I don’t think I’m ever going to feel “ready” for children. But, does anyone really ever feel 100% ready? My excuses have changed quite a bit over the years but my prevailing reason for holding back is just that I’m not ready for that kind of change. Not to mention the whole prospect of child birth and child rearing terrifies me. I’m a huge hospital-phobe, and the idea of having to go to a doctor’s office makes my stomach sink. I’ve entertained the idea of a home birth just so I can get away from the hospital environment. Children also change relationships and lives drastically. Dan and I have been together long enough to where I think our relationship can handle an abrupt change and lots of learning, but that’s not my main concern. My concern revolves around my independence, my desire to experience different states and countries, my career-focused mentality, and my love of living life simply–just my husband and I. Outside of these concerns, I also worry about the impact of and our ability to raise a child with a disability, or how we’d handle a tragic accident, or you know…just generally learning how to live with my heart outside of my body. I worry enough as it is. I also think about how Dan and I will raise our children. How independent do we want our children to be? How will we handle differences? What happens if we have a child that is difficult? Children are not born with manuals though. I wish they were.
I’m not cut out to be a stay-at-home mom either. Props to all the stay-at-home moms out there, but I could not do it beyond the time I get from work for maternity leave.

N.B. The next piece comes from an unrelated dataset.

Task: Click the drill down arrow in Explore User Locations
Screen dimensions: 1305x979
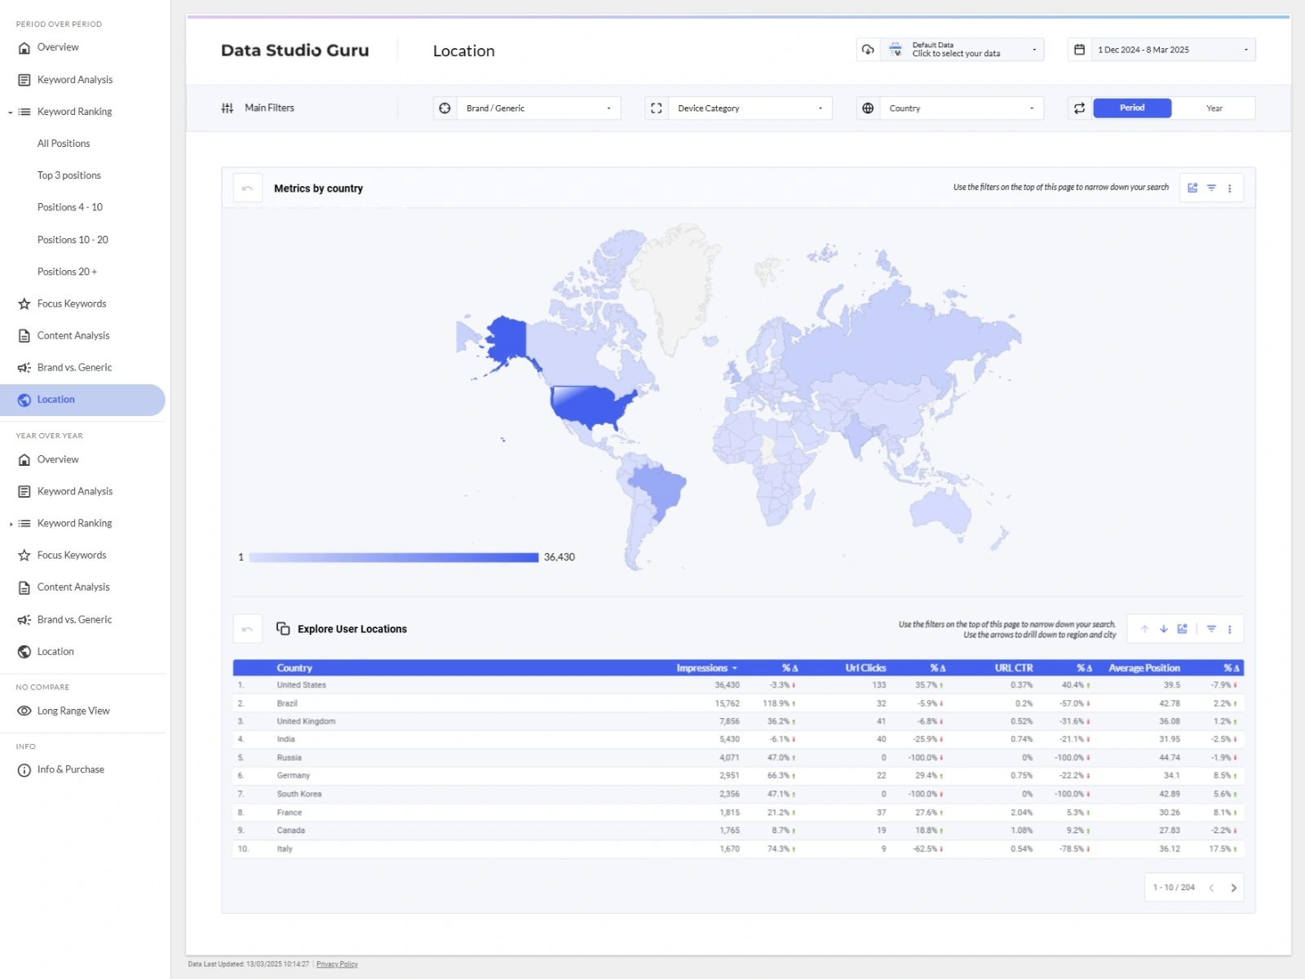Action: click(x=1163, y=629)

I’d feel so guilty leaving behind the career I worked so hard to achieve. I enjoy contributing financially to my family, and I think it’s incredibly important for women to know how to handle themselves in the working world in case something were to happen to the husband. On the other side of these feelings, I also hate the idea of putting my children in day care. If I know myself, I’d obsess over their care. Day care can also be extremely expensive, but what’s a working mom to do? I guess my stance on this issue comes from watching my own mother work for our family. My mom has always worked but when my parents divorced I noticed my mom was gone a lot more. My mom was virtually a single mom raising two kids. I admire her deeply for that.
I do want children, but I have no idea when. Dan and I keep saying “in a couple of years.” I know it’s going to take me at least another year or two to get comfortable in my career, and there’s no telling what changes may happen along the way. I have yet to experience that deep desire to have children. I love children, and I love thinking about the idea that Dan and I’s love might culminate in a new baby one of these days or perhaps we’ll channel it into the adoption of a child. Regardless, one day we’ll have kids, and when we do, they will be loved deeply.